** Problem details **
All records are to be printed again exactly as they appear.
--*--
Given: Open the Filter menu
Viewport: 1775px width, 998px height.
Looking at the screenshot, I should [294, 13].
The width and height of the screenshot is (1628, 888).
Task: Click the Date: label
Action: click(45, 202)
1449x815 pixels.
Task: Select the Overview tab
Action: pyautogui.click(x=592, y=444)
--*--
** Written response **
Given: Open the Filter menu
Viewport: 1775px width, 998px height.
Looking at the screenshot, I should [294, 13].
The width and height of the screenshot is (1628, 888).
Task: Click the Date: label
Action: click(45, 202)
1449x815 pixels.
Task: Select the Overview tab
Action: pyautogui.click(x=592, y=444)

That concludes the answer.